That is why his wife spent the early part of the week researching places that may restore the piano. Little did she know that a piano store was already interested.
“We are the oldest piano store in Los Angeles County,” Helga Kasimoff said.
Kasimoff, 92, is the owner of Kasimoff Bluthner Piano Co. When her family saw a picture of the damaged piano in the Los Angeles Times, they already wanted to see what they could salvage.
“It’s part of history,” she said.
They connected with Longcore and sent movers to recover the piano. With help from Los Angeles Department of Water and Power, the movers hoisted the piano out of the mud, placed it on a dolly and took it to Kasimoff's store.
When asked why she wanted to recover the piano, she had a simple response.
“Because it’s a Bluthner,” she said.
The Bluthner family has been making pianos in Germany since 1853.
“It’s a soulful-sounding piano,” Serge Kasimoff said. "Some people say dark sounding, deep, mysterious.”
The Kasimoffs have 14 Bluthners on their showroom floor. Now, they have a 15th since the storm-damaged Bluthner is now outside.
“Unfortunately, it’s lost one of its legs. It does have all of its keys here,” Kyril Kasimoff said.
Helga’s son, Kyril, knew the damaged piano was a Bluthner right away.
“I recognize it’s a Bluthner from the case, the legs, and the petals,” he said.
After it arrived at the store, Kyril said the serial informed them that the piano was made in 1875. Unfortunately, the water damage told them something else.
“Sadly, unless someone really wanted to put a lot into it, it’s likely not as a full use as a full piano anymore,” he said.
But the family takes some comfort knowing some parts of the piano can be restored.

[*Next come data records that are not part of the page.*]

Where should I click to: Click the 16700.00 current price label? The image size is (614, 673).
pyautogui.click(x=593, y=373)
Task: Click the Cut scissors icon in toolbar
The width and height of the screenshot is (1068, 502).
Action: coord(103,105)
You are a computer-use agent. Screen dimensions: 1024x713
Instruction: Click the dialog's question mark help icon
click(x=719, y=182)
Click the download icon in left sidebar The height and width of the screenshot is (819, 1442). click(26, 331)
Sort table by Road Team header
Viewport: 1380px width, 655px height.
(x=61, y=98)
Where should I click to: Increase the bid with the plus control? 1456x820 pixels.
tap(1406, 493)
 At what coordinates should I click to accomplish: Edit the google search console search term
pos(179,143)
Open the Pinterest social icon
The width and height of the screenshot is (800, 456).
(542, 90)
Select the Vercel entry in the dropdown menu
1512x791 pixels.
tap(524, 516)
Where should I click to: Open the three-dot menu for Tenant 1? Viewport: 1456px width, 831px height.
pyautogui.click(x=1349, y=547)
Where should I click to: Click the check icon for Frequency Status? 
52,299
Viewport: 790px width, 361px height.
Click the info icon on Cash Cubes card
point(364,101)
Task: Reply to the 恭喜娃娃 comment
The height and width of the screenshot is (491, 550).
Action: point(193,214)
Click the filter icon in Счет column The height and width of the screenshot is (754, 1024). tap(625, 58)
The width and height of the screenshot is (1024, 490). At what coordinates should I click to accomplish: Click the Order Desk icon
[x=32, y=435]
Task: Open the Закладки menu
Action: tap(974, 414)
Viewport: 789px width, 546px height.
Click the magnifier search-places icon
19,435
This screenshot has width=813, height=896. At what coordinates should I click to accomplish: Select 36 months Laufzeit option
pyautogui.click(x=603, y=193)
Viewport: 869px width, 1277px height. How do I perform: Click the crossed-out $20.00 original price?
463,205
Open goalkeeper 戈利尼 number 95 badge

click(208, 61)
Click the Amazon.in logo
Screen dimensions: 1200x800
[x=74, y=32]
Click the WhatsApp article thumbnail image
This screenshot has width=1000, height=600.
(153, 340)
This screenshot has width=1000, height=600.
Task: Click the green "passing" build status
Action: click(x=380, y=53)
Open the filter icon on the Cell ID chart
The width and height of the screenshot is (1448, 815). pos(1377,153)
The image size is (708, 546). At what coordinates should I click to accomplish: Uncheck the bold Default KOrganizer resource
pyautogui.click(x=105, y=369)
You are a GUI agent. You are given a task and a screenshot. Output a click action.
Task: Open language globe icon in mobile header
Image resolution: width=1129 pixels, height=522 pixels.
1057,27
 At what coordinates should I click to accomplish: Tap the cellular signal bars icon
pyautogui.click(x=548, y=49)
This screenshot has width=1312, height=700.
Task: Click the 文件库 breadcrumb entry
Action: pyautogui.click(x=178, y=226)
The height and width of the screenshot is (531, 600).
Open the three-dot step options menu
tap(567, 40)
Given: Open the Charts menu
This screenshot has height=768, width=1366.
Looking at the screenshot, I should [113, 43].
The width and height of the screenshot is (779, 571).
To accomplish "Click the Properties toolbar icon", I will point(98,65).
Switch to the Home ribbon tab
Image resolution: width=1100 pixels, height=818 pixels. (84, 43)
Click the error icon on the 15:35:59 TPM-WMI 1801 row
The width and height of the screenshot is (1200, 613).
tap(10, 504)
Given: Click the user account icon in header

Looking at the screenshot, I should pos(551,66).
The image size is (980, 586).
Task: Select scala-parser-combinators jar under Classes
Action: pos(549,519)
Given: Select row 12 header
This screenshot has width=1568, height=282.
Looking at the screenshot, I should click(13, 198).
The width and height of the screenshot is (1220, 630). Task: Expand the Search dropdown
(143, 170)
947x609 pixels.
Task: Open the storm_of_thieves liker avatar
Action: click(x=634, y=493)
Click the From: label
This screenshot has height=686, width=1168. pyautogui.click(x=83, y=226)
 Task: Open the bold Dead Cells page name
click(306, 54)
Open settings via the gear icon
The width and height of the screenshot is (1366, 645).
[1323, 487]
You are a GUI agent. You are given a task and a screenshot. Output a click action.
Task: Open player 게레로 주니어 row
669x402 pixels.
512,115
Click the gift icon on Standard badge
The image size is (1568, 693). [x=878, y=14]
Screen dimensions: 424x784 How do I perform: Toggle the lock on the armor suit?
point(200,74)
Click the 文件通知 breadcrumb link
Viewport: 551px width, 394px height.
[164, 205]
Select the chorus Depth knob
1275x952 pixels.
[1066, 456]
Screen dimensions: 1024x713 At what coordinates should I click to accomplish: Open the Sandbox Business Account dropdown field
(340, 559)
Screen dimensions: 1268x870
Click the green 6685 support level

“The veneer can be used and stripped off and used again,” he said. “The legs, the casters, the pedals, some of the hinge work.”
“There certainly will be some parts that can be washed and cleaned and sanded,” Helga said. “It makes me feel good.”
And it makes Longcore feel good, too. He knows some parts of history are worth hanging onto.
“That’s about all we can ask for as we work to make this right,” he said. “For the memory of people, who are embodied, their memory is embodied in things. And you don’t want such an important thing to end up in the dump.”